• **Records for this task**
____
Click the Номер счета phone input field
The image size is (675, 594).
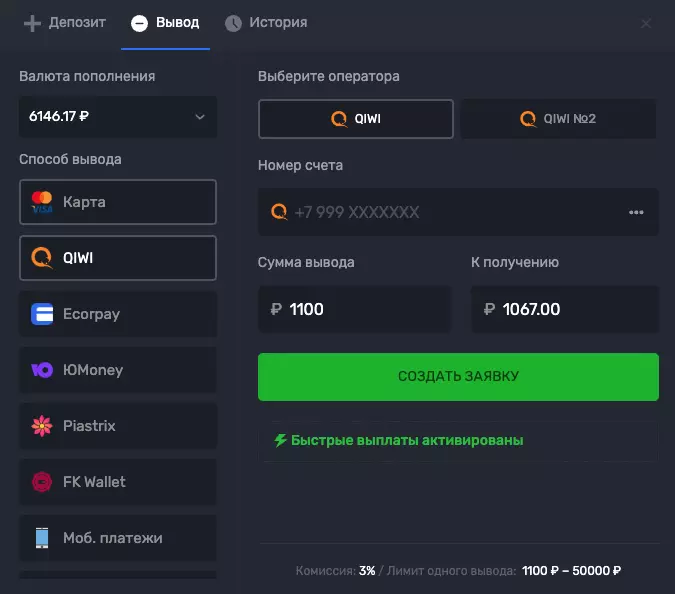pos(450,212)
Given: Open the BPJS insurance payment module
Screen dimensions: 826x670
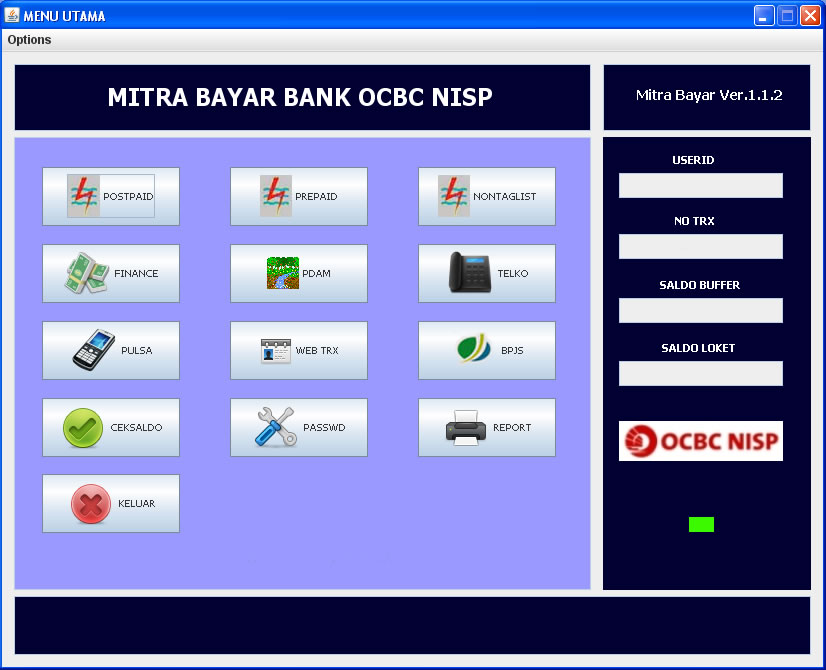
____
• **Your instructions**
Each entry should be repeated exactly as it appears; the pictures stay out.

• **Result of the exercise**
Click the Номер счета phone input field
The image size is (675, 594).
pos(450,212)
Given: Open the BPJS insurance payment module
Screen dimensions: 826x670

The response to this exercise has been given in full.